#### [Prompt A]
According to the piece about the TV show Fridays, on what date did the show's first episode air?
#### [Prompt B]
Pick up the piece about the TV show Fridays right after its final sentence and carry it forward.

#### [Text excerpt]
--*--
Fridays, the TV Show (1980-’82)
That was the ad line that promoted the first-ever episode of ABC’s live comedy series, Fridays, April 11, 1980. It’s fitting and ironic that the one and only thing that anyone remembers about this nearly-forgotten show, the first thing they say about it, even to this very day is the subject of its first “cold open”. A couple of young writers are sitting at a table, complaining that everybody’s comparing their new ABC show to NBC’s comedy sketch show, Saturday Night Live, and it seems so unfair. After all, Lorne Michaels was far from the first producer to put sketch comedy on the air mixed with rock performers. All of the unseen cast members on the other side of the table can be heard, agreeing about how unfair it is. Then the camera reverses angle, and we see that all of the Fridays comedians are dressed up in classic cliché SNL outfits: bees, coneheads, Blues Brothers, Roseanne Rosannadanna, Point and Counterpoint, Weekend Update.
Text scrolls up the screen: Lorne Michaels didn’t invent scrolling words on the screen to make an ironic point underlining or contradicting the spoken lines of the performers. Why isn’t anybody calling him an imitator? It was not only very funny, but nervy, a perfect start for a show whose young adult comedy genre requires at least the illusion of a little sassy bravery in the face of the powerful, and by 1980 that’s what SNL had become.
41 years ago, hard to believe. On screen, it sure doesn’t look it. Much of the young studio audience looked and dressed in ways that wouldn’t get a second glance today. They laughed at roughly the same sort of jokes that they’d be laughing at today: politicians are hypocritical vain bumpkins, copious references to pot, silly sexual double-entendres.
--*--
#### [Material]
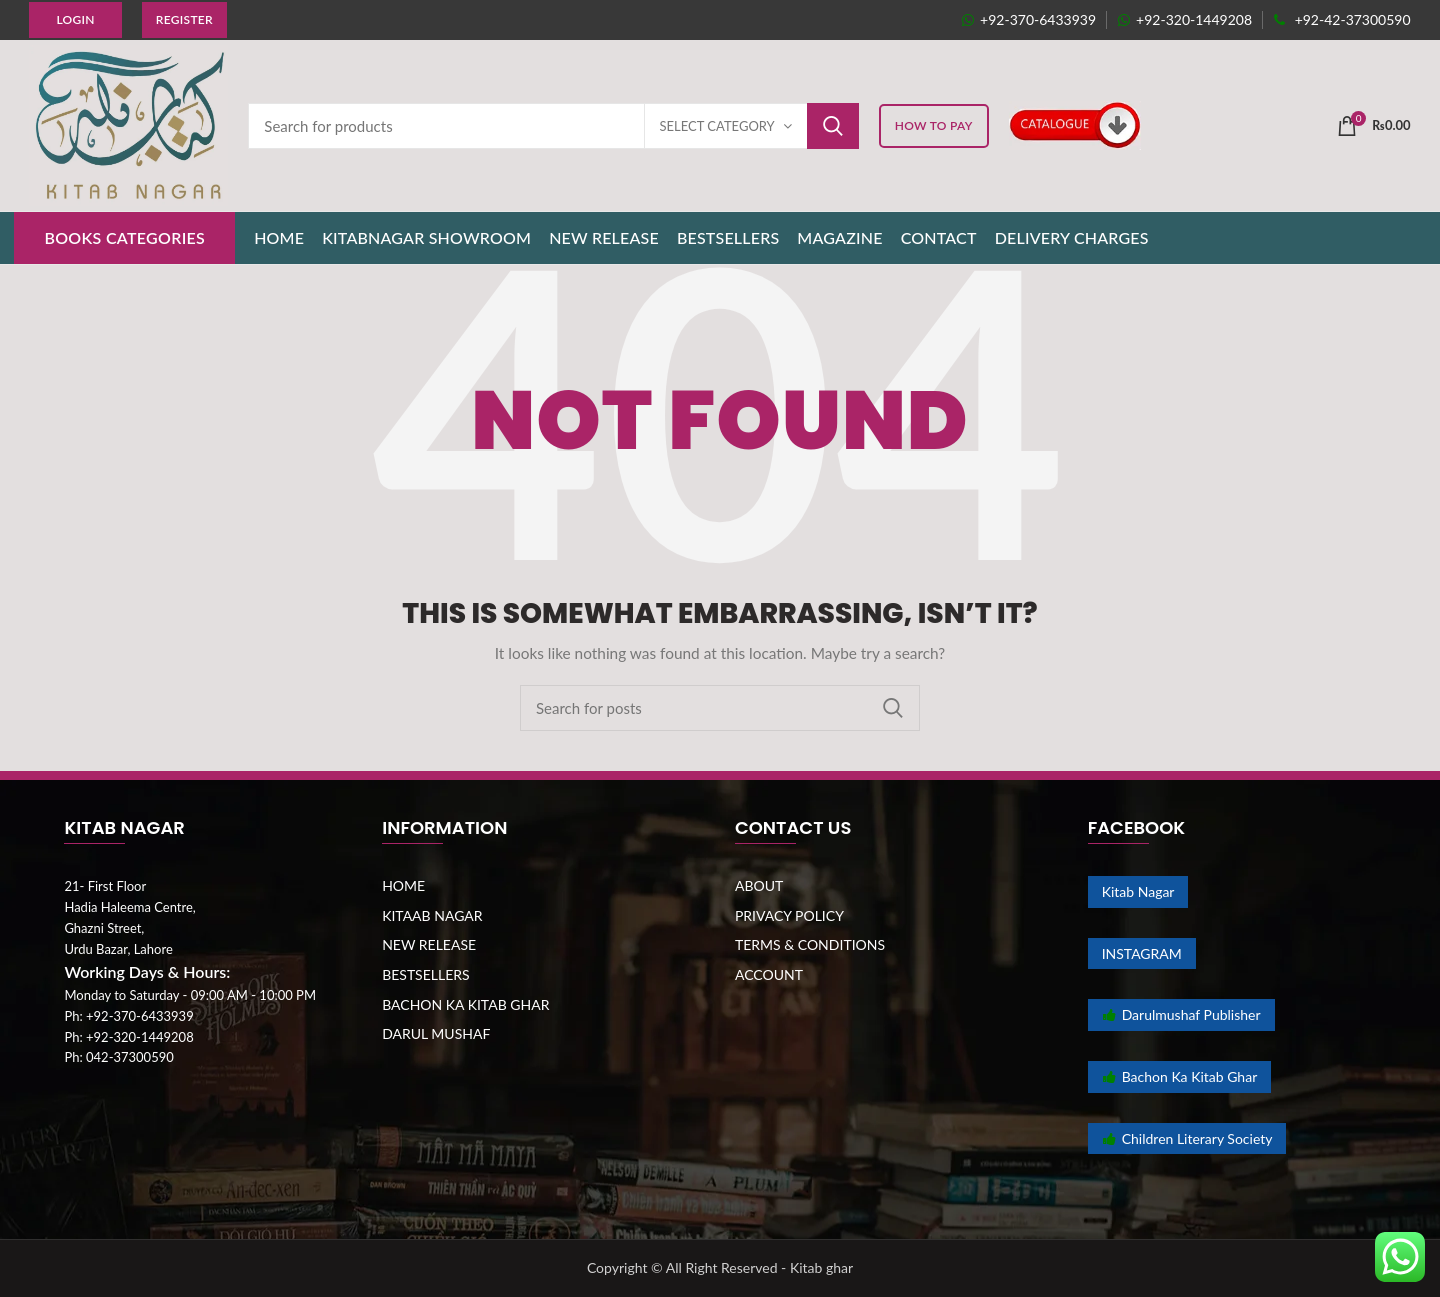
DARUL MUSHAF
--*--
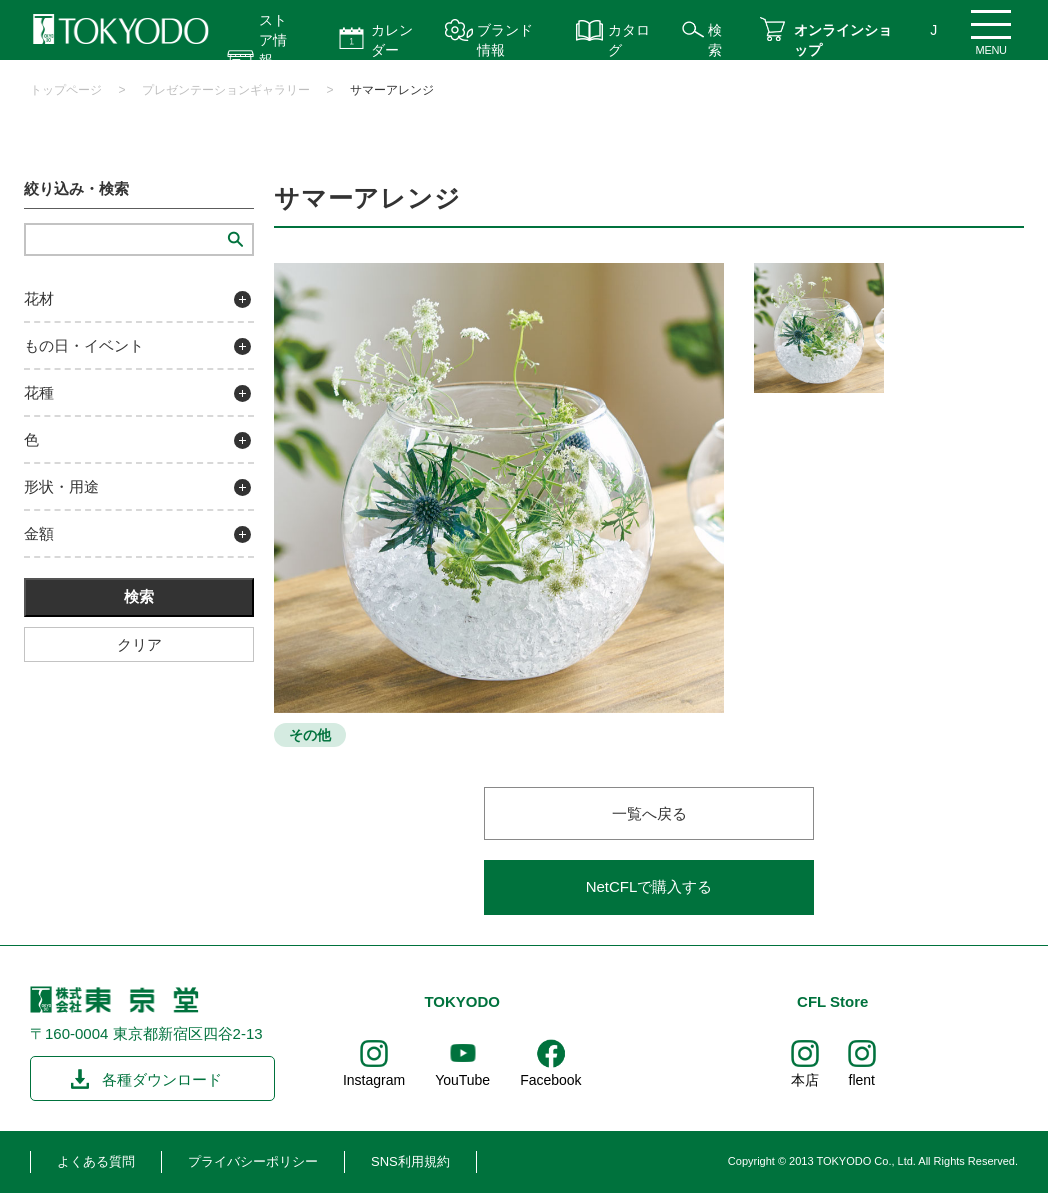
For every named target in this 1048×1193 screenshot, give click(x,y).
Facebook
--*--
#### [Task output A]
April 11, 1980.

#### [Task output B]
The rest of that first episode of Fridays varied in quality, of course. How could it not? A running gag about a talkative woman who shouts to you on an escalator wasn’t disturbing, but it wasn’t all that funny. Ditto a couple of seemingly abstract Samuel Beckett routines filtered through Monty Python. A stupid bar routine with two guys was terrible, but it must be said that very early SNL routines weren’t always in the groove either. Their own version of Weekend Update was, in truth, a version of a pre-SNL format probably first seen on US television in the American remake of That Was The Week That Was (1964-65). Melanie Chartoff was cool and authoritative as the news anchor.
This brings up similarities and differences between the casts. Some of the similarities merely have to do with workable, common comedy archetypes that have delivered the laughs since the days when the original Caesar occupied the original palace. Others are narrowly based on the personalities of the specific cast members, who’d spent years honing their acts in front of live audiences.
Fridays’ Larry David, future multimillionaire, plays what amounts to The Jewish Guy every week, and Michael Richards plays The Tall Crazy Jewish Guy. They’d famously later work together in the Seinfeld era. They have no direct equivalent on SNL.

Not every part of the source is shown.